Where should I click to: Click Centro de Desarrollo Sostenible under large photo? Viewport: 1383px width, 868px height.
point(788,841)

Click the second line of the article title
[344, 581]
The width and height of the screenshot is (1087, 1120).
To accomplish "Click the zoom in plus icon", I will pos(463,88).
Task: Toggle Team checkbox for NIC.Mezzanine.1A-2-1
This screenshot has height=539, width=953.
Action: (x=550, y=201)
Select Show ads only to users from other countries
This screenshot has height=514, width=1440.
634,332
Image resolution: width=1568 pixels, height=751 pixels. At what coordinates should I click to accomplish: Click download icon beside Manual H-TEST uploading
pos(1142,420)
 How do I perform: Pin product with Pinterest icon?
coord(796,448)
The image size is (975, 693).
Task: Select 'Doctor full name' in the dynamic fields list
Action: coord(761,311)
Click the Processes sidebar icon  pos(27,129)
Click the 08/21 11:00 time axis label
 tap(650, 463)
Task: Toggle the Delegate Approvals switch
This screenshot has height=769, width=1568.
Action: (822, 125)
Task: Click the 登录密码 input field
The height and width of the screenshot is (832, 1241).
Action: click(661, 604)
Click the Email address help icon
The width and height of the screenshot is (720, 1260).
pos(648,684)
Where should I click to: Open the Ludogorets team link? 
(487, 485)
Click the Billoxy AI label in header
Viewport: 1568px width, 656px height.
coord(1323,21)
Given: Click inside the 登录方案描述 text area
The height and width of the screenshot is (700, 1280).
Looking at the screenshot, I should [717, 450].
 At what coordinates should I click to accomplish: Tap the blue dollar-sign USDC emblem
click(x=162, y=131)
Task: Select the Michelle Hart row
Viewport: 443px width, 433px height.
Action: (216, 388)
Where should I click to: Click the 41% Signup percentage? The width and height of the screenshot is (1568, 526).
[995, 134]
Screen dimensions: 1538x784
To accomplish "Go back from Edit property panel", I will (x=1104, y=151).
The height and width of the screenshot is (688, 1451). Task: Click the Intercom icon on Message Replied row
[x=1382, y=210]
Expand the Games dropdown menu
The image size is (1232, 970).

------

WORK TASK: Output the whole listing above again, word for word.

RESPONSE TO THE EXERCISE:
Where should I click to: Click Centro de Desarrollo Sostenible under large photo? Viewport: 1383px width, 868px height.
point(788,841)

Click the second line of the article title
[344, 581]
The width and height of the screenshot is (1087, 1120).
To accomplish "Click the zoom in plus icon", I will pos(463,88).
Task: Toggle Team checkbox for NIC.Mezzanine.1A-2-1
This screenshot has height=539, width=953.
Action: (x=550, y=201)
Select Show ads only to users from other countries
This screenshot has height=514, width=1440.
634,332
Image resolution: width=1568 pixels, height=751 pixels. At what coordinates should I click to accomplish: Click download icon beside Manual H-TEST uploading
pos(1142,420)
 How do I perform: Pin product with Pinterest icon?
coord(796,448)
The image size is (975, 693).
Task: Select 'Doctor full name' in the dynamic fields list
Action: coord(761,311)
Click the Processes sidebar icon  pos(27,129)
Click the 08/21 11:00 time axis label
 tap(650, 463)
Task: Toggle the Delegate Approvals switch
This screenshot has height=769, width=1568.
Action: (822, 125)
Task: Click the 登录密码 input field
The height and width of the screenshot is (832, 1241).
Action: click(661, 604)
Click the Email address help icon
The width and height of the screenshot is (720, 1260).
pos(648,684)
Where should I click to: Open the Ludogorets team link? 
(487, 485)
Click the Billoxy AI label in header
Viewport: 1568px width, 656px height.
coord(1323,21)
Given: Click inside the 登录方案描述 text area
The height and width of the screenshot is (700, 1280).
Looking at the screenshot, I should [717, 450].
 At what coordinates should I click to accomplish: Tap the blue dollar-sign USDC emblem
click(x=162, y=131)
Task: Select the Michelle Hart row
Viewport: 443px width, 433px height.
Action: (216, 388)
Where should I click to: Click the 41% Signup percentage? The width and height of the screenshot is (1568, 526).
[995, 134]
Screen dimensions: 1538x784
To accomplish "Go back from Edit property panel", I will (x=1104, y=151).
The height and width of the screenshot is (688, 1451). Task: Click the Intercom icon on Message Replied row
[x=1382, y=210]
Expand the Games dropdown menu
The image size is (1232, 970).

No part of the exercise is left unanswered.